■ THE TASK ■
Could you write out, exactly and with no pictures, every line from the one containing "Select the core_cmFunc.h file name" through the last line of the entries?

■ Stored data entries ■
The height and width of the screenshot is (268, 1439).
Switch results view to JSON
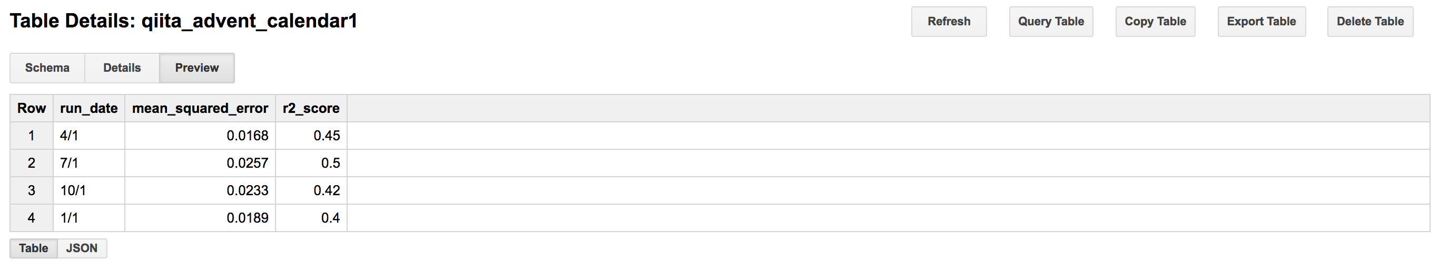82,248
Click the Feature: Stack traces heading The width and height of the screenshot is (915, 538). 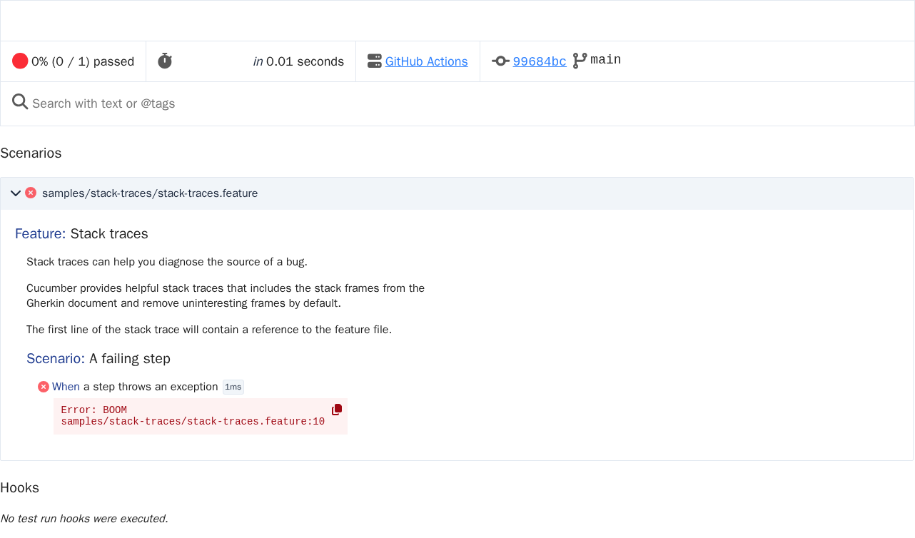pos(81,233)
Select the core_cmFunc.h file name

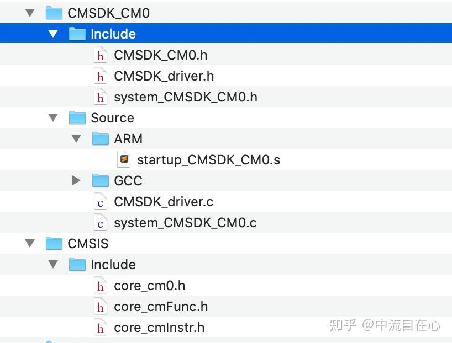(x=160, y=307)
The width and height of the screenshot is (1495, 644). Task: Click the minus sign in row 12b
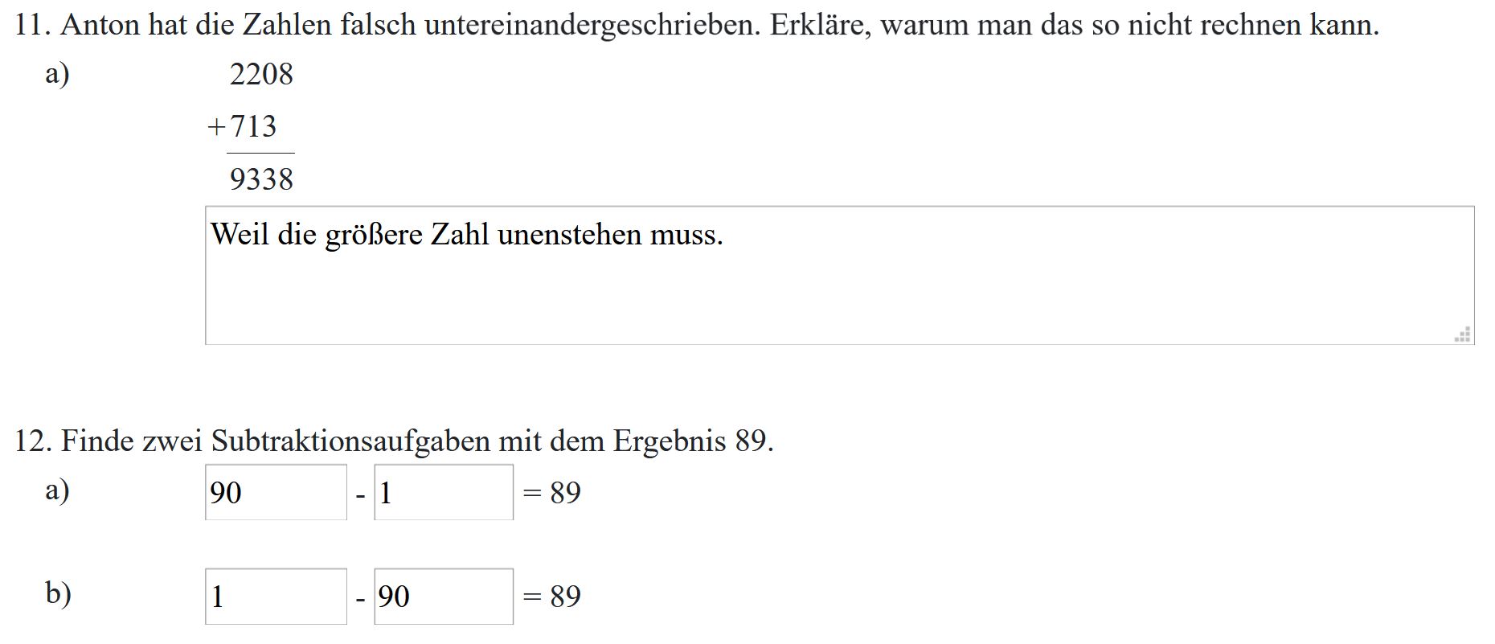coord(360,599)
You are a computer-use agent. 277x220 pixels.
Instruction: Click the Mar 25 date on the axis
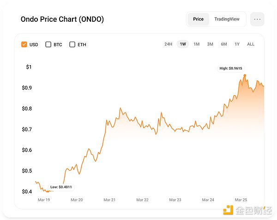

■ EXPECTED OUTPUT ■
Select the core_cmFunc.h file name

(x=160, y=307)
The width and height of the screenshot is (1495, 644). Task: Click the minus sign in row 12b
coord(360,599)
You are a computer-use agent. 277x220 pixels.
Instruction: Click the Mar 25 date on the axis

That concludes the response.